To survive and thrive, the board would have to learn to take a different approach to decision making. Each new service or service development would be examined robustly to ensure it was self-funding and would not adversely impact on the finances of the trust as a whole.
The board would need to have a flexible business model in place allowing it to make swift changes when financial pressures are identified, including the shutting down of loss-making services and redeployment of resources.
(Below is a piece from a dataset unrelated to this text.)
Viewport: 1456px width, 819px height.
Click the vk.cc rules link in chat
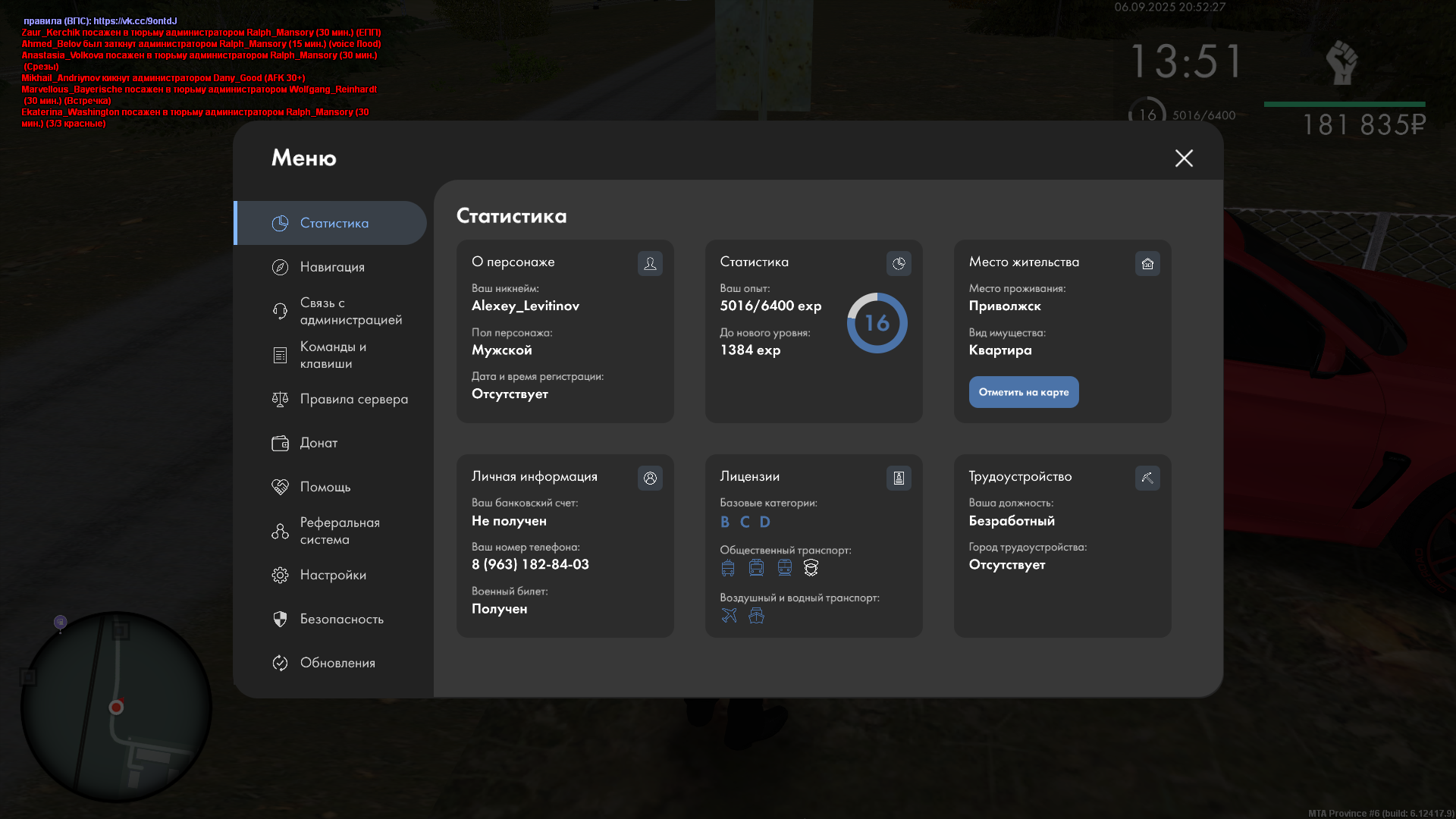click(x=134, y=21)
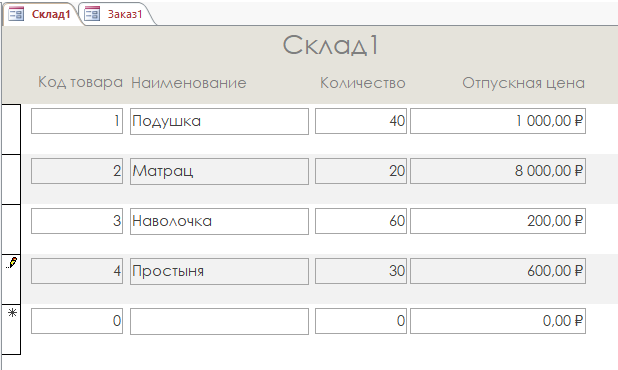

This would require careful consultation with staff and a move to more flexible employment contracts would undoubtedly follow.
Of course, the designated services would be ringfenced to a certain extent, but even then a trust would not be able to allow itself to be in a position where other services are subsidising the designated services.
It is also possible that a trust might be given the opportunity to take over the assets of another trust where Monitor has successfully applied for a health service administration order.
The regulator might want to find a new home for the designated services and many others also, but a potentially big drawback could be the existence of a private finance initiative contract relating to the main hospital site.
In this instance, a trust might ask Monitor to facilitate a conversation with the PFI contractor, the funders and the Department of Health (which would still hold its obligations under the deed of safeguard that was issued when the PFI contract was initially signed).
The trust might consider that in order to provide value for money, the PFI contract would only be salvaged if the unitary charge was slashed.
However, the scope for simply cutting the specification of a contract could be limited so a deal might not be able to go ahead.
In this case, a trust might cherry-pick a handful of services, together with the appropriate staff, equipment and one or two properties, but it might not be possible for the business of the failing trust as a whole to be taken over.
In this situation, a trust could default on its PFI scheme and the administrator might be forced to turn to the DH to help pay off the contractor and its funders – potentially a very expensive end to a contract.
Rewind back to 2011 and the crucial thing for trusts is to embrace all the changes.
For those that take on the new responsibilities with the right entrepreneurial mindset, it will be a case of flourishing not floundering in the years to come.